In fase di realizzazione uno speciale biodigestore in grado di funzionare anche alle basse temperature del Gorak Shep

Everest Biogas Project, le deiezioni degli scalatori producono energia

 

(Rinnovabili.it) – Decenni di alpinismo hanno messo a dura prova il Tetto del mondo. In oltre sessant’anni di scalate e spedizioni sono state abbandonate sul Monte Everest almeno 60 tonnellate di spazzatura; rifiuti che, in parte a causa della loro natura, in parte per il freddo estremo, non riescono a decomporsi. Per affrontare in maniera decisa il problema vige una nuova regola: ogni alpinista che salga oltre il campo base dovrà riportare indietro almeno 8 kg d’immondizia, oltre a quella generata personalmente.

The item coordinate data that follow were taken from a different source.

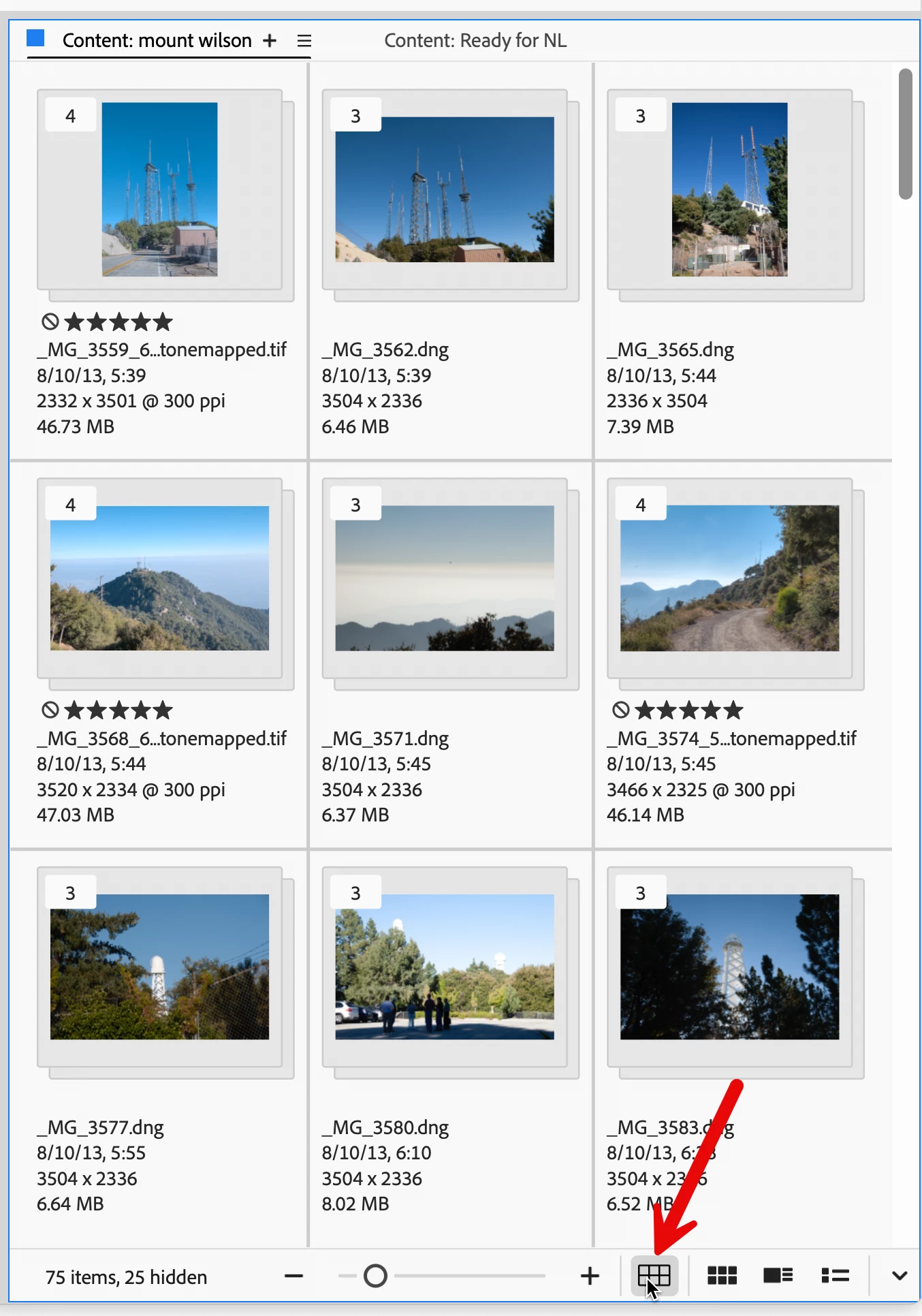
Task: Click the _MG_3571.dng filename label
Action: [x=385, y=738]
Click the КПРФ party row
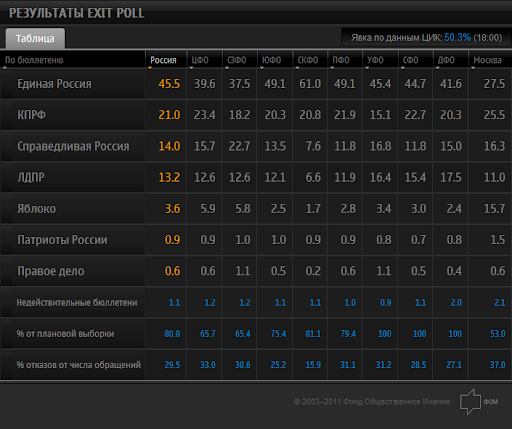 pos(31,115)
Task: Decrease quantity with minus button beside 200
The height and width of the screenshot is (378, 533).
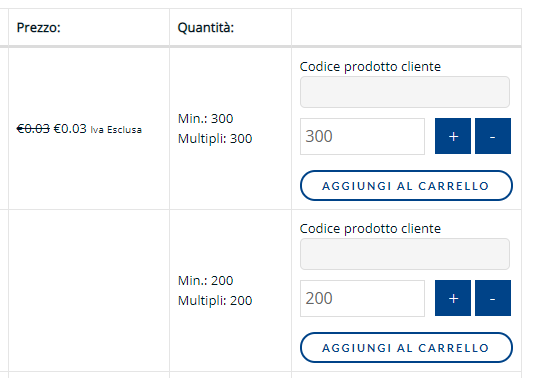Action: click(493, 298)
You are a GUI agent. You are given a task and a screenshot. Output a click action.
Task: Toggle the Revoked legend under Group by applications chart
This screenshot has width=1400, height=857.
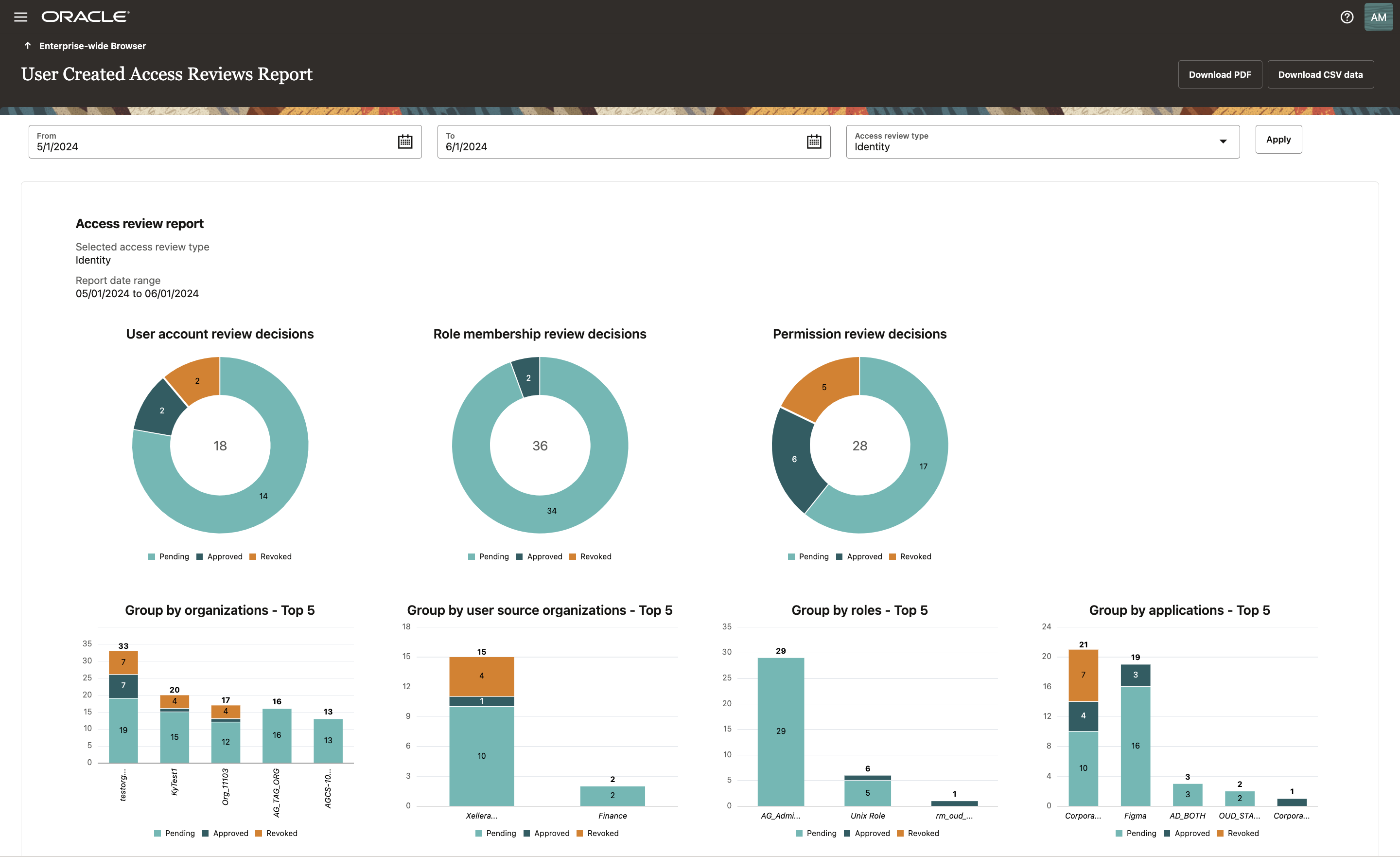[x=1238, y=833]
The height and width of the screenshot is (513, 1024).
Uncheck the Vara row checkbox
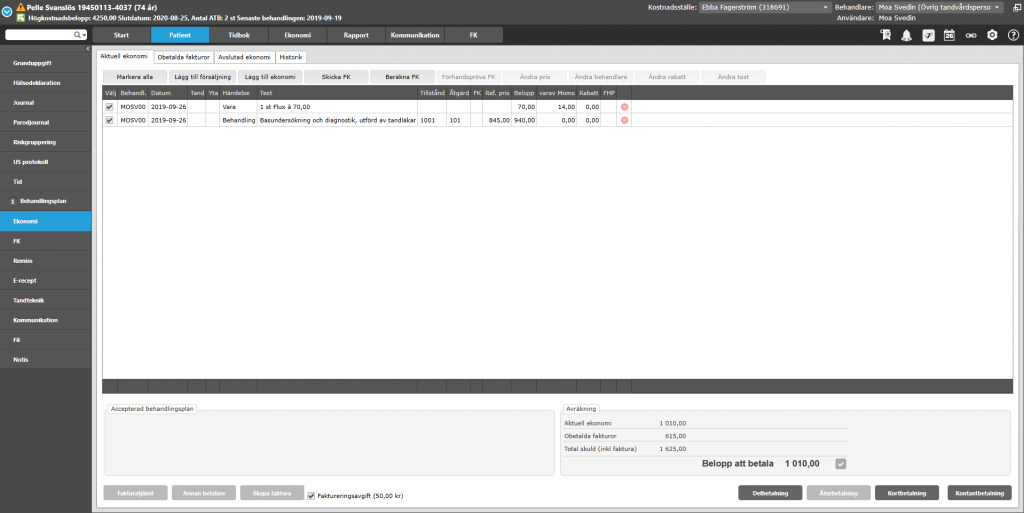point(109,106)
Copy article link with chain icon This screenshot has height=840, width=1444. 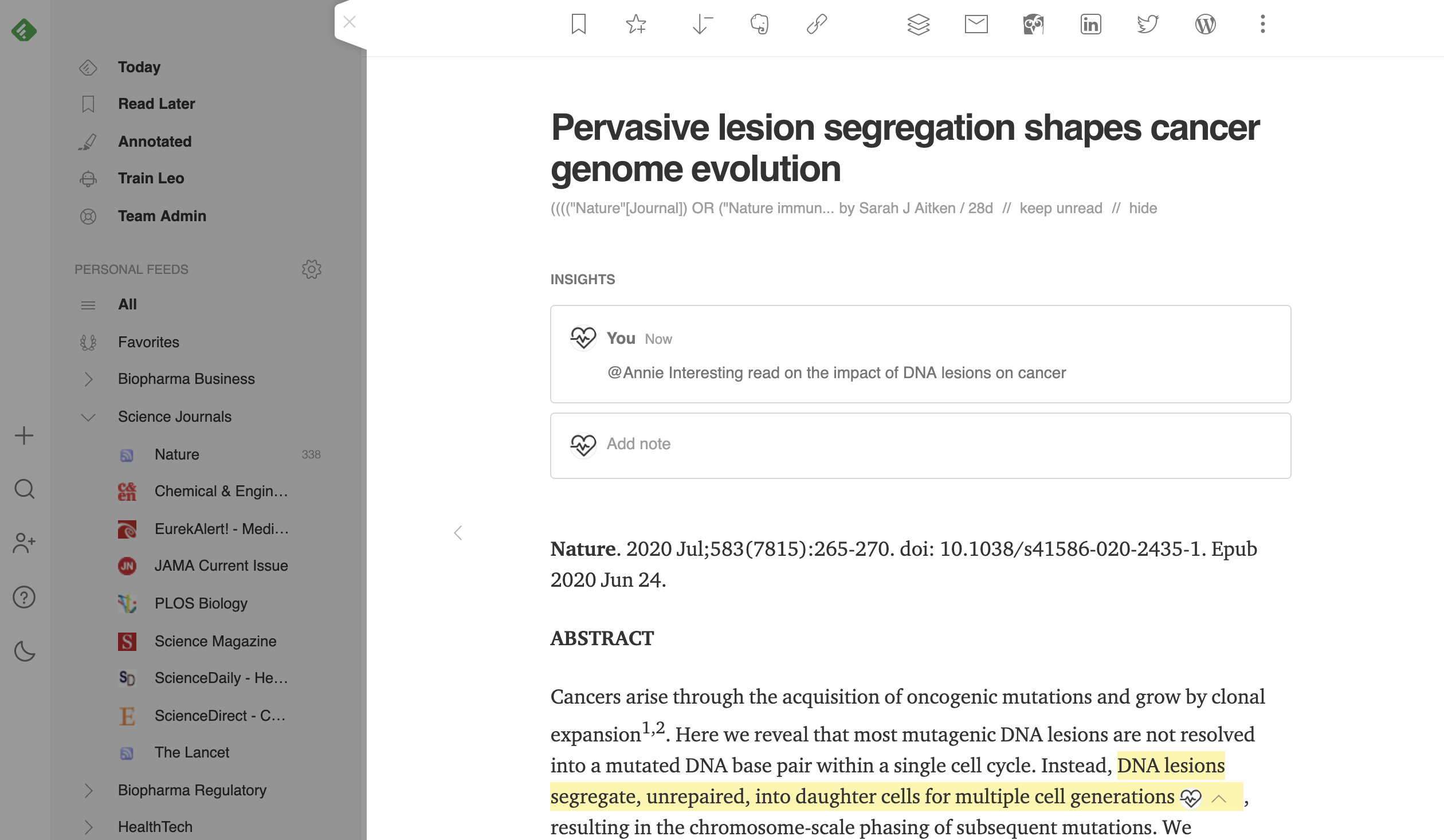[x=817, y=24]
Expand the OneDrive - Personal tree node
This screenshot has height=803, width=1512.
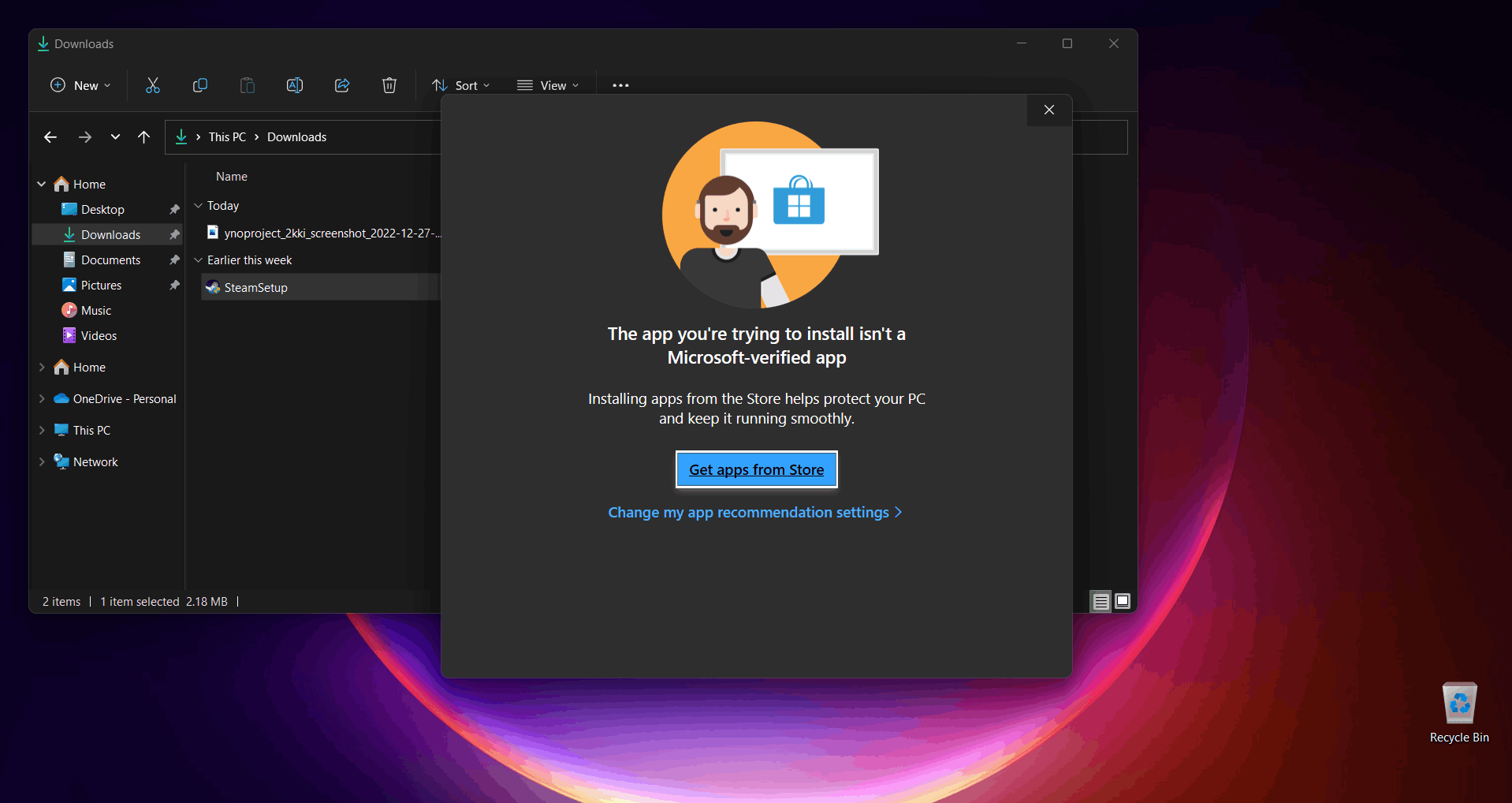coord(42,399)
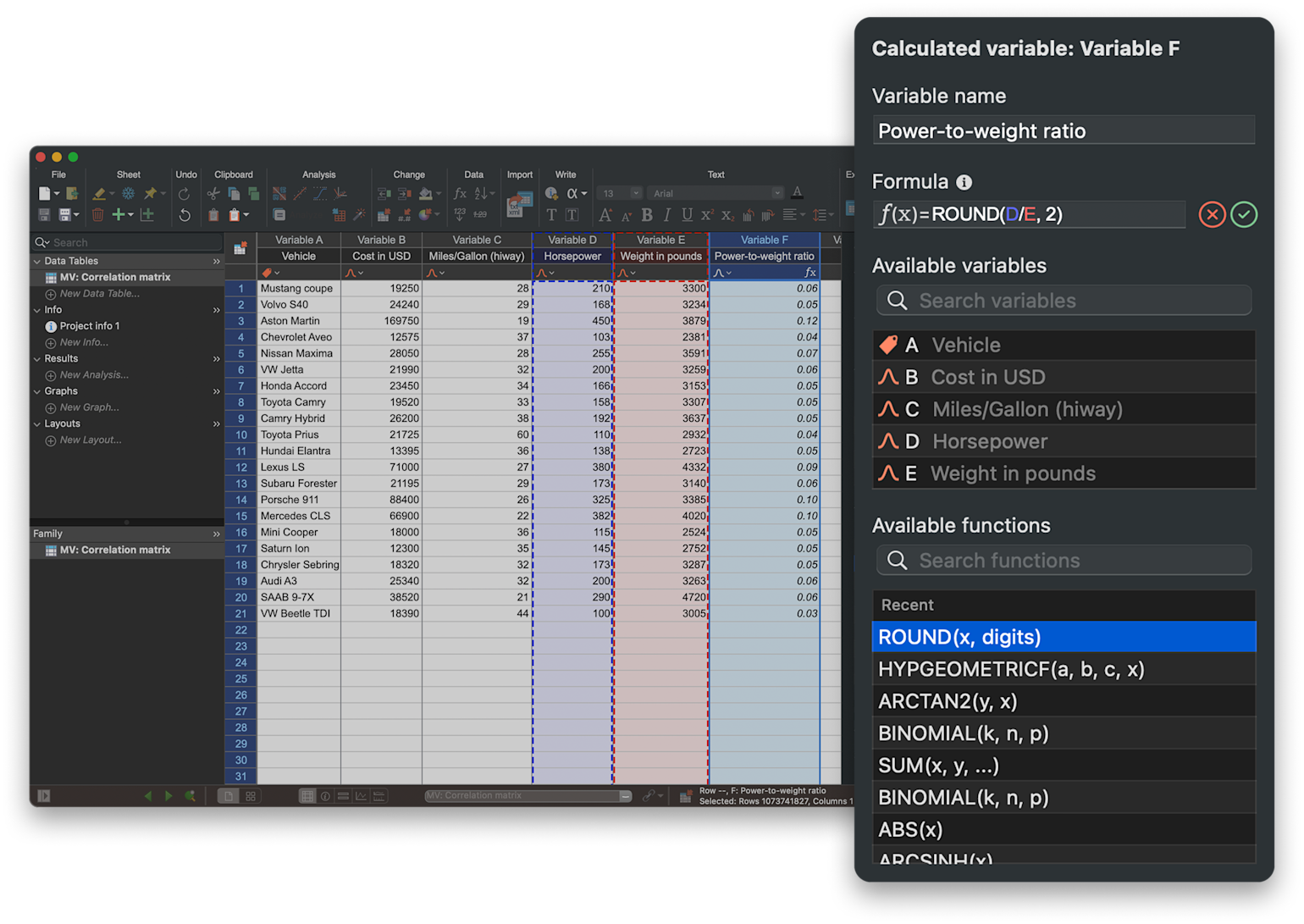Click the info icon beside Formula label

click(x=964, y=182)
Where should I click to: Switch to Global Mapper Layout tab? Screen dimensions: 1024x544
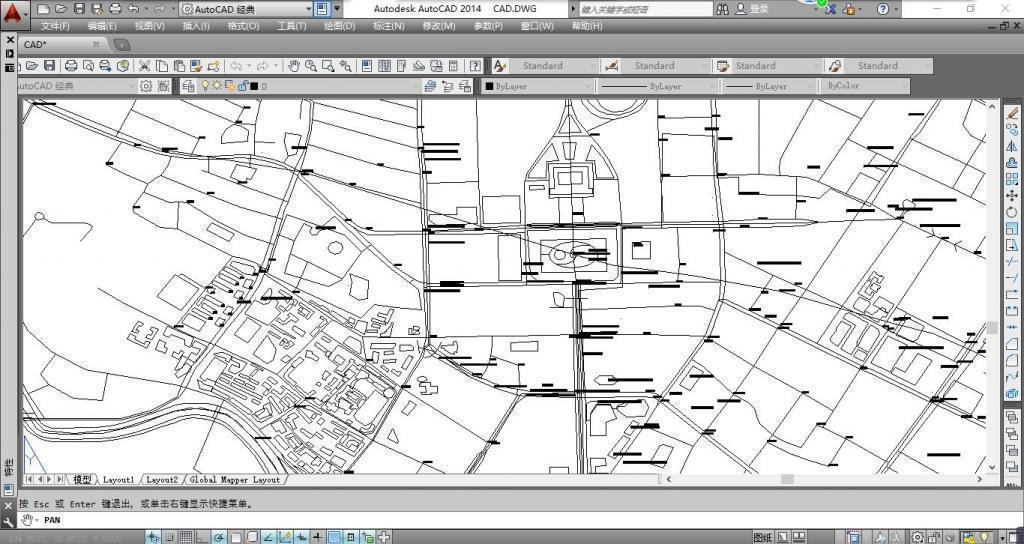point(235,480)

La questione tuttavia non riguarda solo rifiuti come bombole di ossigeno, tende, bicchieri, lattine di birra o plastica (tra i principali lasciti delle arrampicate) ma anche le deiezioni umane. Ma se per la prima categoria una corretta gestione – tramite recupero o riciclo – è una prassi ormai consolidata, non si può dire lo stesso per le feci; si calcola annualmente un totale di ben 12mila chili di escrementi prelevati presso i campi base di Everest e delle vicine montagne Pumori, Lhotse e Nuptse e abbandonati in fosse a cielo aperto sul Gorak Shep, il letto di un lago ghiacciato coperto di sabbia del Nepal.

 

Da queste considerazioni nasce l’Everest Biogas Project. Un team di ingegneri volontari ha realizzato un bioreattore in grado di lavorare alle rigide temperature del Gorak Shep e produrre biometano da reindirizzare ad un villaggio nelle vicinanze. La squadra ha studiato una soluzione avendo come obiettivo l’utilizzo esclusivo di materiale facilmente reperibili a Kathmandu, capitale del Nepal. Piuttosto che costruire qualcosa da zero, hanno deciso di capire un modo per isolare il progetto preesistente, e trasformarlo in un impianto di trattamento dei rifiuti. La fine dei lavori è prevista per il 2016. “Il nostro intento è quello di costruire un impianto, metterlo in esecuzione, formare operatori e i locali” per renderli autonomi nella gestione del progetto. “Ma avremo persone a Seattle e Kathmandu che potranno in ogni momento fornire supporto tecnico”. E in caso di successo, il progetto potrebbe essere replicato in altri luoghi troppo freddi per i digestori tradizionali.